Ужинали уже в темноте. Мы пили водку, ели уху, полевой лук и хлеб домашней выпечки, пахло лесом, кострищем, озерной сыростью.
— Славно, славно, — говорил Харун, осоловев от еды и пития. — Вот замерзнет озеро, можно начинать промысел. Я вот Апуша зову: давай ко мне, будешь первым бригадиром.

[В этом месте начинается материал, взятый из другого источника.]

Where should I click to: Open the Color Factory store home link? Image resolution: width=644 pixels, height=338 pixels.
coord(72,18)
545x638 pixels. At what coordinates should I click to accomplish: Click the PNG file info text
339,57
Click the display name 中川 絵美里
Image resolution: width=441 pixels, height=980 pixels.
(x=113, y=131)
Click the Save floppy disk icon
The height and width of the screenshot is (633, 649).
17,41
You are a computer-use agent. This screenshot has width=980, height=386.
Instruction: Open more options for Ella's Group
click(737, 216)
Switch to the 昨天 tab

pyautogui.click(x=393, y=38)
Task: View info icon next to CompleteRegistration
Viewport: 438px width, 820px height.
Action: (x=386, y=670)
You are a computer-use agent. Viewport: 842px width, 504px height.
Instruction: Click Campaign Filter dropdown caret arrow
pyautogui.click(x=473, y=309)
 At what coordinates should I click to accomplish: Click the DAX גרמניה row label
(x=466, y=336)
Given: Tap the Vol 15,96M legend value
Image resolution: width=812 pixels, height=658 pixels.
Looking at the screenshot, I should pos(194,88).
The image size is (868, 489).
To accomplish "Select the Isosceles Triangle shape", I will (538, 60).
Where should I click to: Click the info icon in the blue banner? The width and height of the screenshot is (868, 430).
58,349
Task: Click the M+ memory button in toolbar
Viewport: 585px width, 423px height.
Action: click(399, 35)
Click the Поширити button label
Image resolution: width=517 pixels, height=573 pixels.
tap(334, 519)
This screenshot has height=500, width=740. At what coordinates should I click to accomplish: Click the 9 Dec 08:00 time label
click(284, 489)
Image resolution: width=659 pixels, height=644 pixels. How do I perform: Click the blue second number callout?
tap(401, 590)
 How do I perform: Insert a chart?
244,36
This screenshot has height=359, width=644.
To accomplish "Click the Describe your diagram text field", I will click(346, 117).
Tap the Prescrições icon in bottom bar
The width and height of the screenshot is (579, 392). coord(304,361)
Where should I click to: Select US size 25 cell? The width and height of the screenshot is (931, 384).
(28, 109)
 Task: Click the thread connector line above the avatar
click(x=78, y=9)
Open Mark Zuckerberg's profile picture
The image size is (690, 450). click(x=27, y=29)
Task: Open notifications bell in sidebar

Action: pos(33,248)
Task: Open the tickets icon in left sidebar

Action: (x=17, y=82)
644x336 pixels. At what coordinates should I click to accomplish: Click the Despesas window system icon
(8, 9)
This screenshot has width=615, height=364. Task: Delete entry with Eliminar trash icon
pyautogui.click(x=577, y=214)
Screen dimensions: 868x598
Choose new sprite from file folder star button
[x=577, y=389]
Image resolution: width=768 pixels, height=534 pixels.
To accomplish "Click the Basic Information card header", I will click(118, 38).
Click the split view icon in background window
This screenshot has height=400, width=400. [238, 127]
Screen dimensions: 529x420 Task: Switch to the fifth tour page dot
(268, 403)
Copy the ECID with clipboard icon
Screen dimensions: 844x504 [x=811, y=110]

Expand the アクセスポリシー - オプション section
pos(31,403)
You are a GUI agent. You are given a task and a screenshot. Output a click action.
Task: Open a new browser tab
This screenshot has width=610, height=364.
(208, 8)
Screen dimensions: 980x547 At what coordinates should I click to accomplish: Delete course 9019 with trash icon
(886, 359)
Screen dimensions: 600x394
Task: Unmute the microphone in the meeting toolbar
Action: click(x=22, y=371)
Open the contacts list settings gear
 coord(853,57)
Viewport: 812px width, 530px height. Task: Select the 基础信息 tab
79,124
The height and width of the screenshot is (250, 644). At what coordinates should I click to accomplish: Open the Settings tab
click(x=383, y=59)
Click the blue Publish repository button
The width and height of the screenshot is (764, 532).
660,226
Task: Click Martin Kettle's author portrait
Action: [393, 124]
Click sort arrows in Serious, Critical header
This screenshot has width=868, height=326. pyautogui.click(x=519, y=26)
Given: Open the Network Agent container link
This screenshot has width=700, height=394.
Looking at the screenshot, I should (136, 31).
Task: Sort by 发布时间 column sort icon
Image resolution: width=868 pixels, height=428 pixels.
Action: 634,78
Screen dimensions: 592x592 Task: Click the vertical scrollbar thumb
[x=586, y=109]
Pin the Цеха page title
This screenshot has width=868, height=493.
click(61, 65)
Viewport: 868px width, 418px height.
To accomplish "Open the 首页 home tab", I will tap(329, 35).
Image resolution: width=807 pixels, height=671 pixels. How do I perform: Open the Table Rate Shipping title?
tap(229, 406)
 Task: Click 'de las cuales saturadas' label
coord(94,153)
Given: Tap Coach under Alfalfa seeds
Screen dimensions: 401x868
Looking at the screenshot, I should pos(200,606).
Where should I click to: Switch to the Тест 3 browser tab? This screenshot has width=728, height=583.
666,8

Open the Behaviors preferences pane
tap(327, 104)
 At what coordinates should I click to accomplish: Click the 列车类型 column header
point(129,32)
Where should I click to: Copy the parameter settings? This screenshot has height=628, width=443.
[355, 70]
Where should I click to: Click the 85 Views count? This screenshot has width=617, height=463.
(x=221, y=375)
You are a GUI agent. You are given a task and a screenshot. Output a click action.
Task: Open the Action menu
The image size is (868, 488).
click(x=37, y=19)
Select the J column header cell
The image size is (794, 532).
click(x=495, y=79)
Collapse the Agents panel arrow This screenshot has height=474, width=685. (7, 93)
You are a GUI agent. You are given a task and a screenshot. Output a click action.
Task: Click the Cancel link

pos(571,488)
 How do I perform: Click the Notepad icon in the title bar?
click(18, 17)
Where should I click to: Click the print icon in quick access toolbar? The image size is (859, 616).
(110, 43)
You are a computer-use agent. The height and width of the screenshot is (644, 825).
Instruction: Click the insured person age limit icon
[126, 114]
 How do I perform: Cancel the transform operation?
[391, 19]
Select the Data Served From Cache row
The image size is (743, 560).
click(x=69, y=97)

— Я и там первый, — хмуро ответил Апуш и настороженно отодвинулся в темноту.
— Приневоливать не будем.
Напившись чаю, парни ушли в палатку спать. Немного посидев, за ними отправился и Харун. У догорающего костра мы остались втроем, и молчание сразу показалось напряженным и тягостным.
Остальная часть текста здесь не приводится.